Murió de un ataque al corazón en 1860, a los 72 años de edad. Haciendo gala de su clásico estoicismo, el universo no se inmutó.
Conclusión
Schopenhauer cifró su pensamiento en la voluntad, un concepto difícil que no termino de entender. Parece una idea animista, que las cosas tienen alma, como afirmaba el Melquiades de Gabo y como pensaba Tales de Mileto («Todas las cosas están llenas de dioses») y como creía un señor que pulía lentes: «Spinoza entendió que todas las cosas quieren perseverar en su ser; la piedra eternamente quiere ser piedra y el tigre un tigre», dice Borges en su famosa página «Borges y yo»). Parece una traducción ontológica de la inercia de la física de Galileo: los cuerpos conservan su estado de movimiento o de reposo mientras no intervengan fuerzas externas que lo alteren. La «Gaia» de James Lovelock, esa criatura esférica cuyos microorganismos somos los hombres, los árboles y las montañas, también es una idea animista, como el cosmos de Víctor Hugo. «El universo-hydra retuerce su cuerpo escamado de astros».
Todos los filósofos inventan o descubren una piedra angular, una base de donde partir, de dónde agarrarse en las arenas movedizas del pensamiento, una brújula en el laberinto. Confucio se agarró del cambio, la única constante del mundo (el pensamiento oriental es paradójico). Pitágoras vio en el número la esencia de las cosas: la Justicia era un cuadrado, el cero la nada, el uno el todo, la belleza un asunto de proporciones geométricas, la música longitudes de las cuerdas…

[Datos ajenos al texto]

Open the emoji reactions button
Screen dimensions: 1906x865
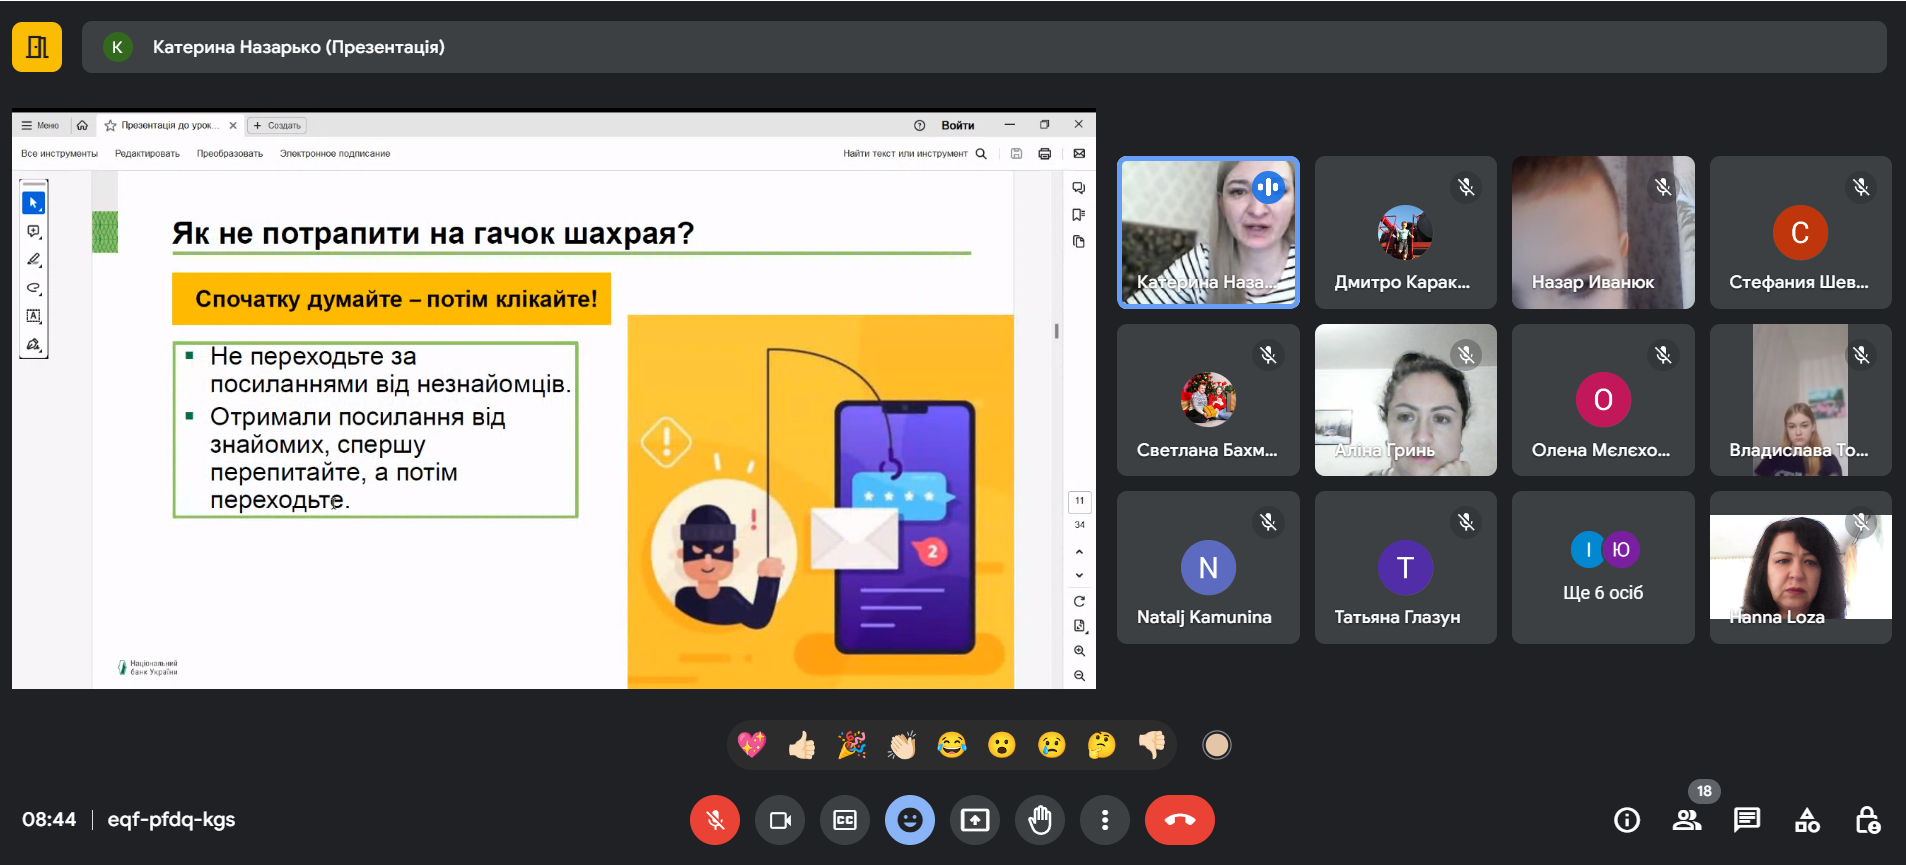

Platón descubrió una abstracción más general, la idea. Sí, detrás de las cosas estaba el número, pero detrás de las cosas y del número estaba la idea: una rosa es en tiempo; la rosa, en la eternidad. Descartes se aferró a su cerebro, o a la conciencia, el único punto sólido que encontró en medio de un mundo gaseoso: «Pienso luego existo» fue su providencial ansiolítico. Kant pensaba que detrás del suceso estaba la cosa en sí. Schopenhauer creyó que la esencia última del ser humano era la voluntad, el arisco concepto que yo trato (inútilmente) de apresar en estas líneas.
¿Por qué, me pregunto, cifrar la esencia del ser humano en la voluntad, esa fuerza cambiante y débil si la comparamos con los instintos y las emociones?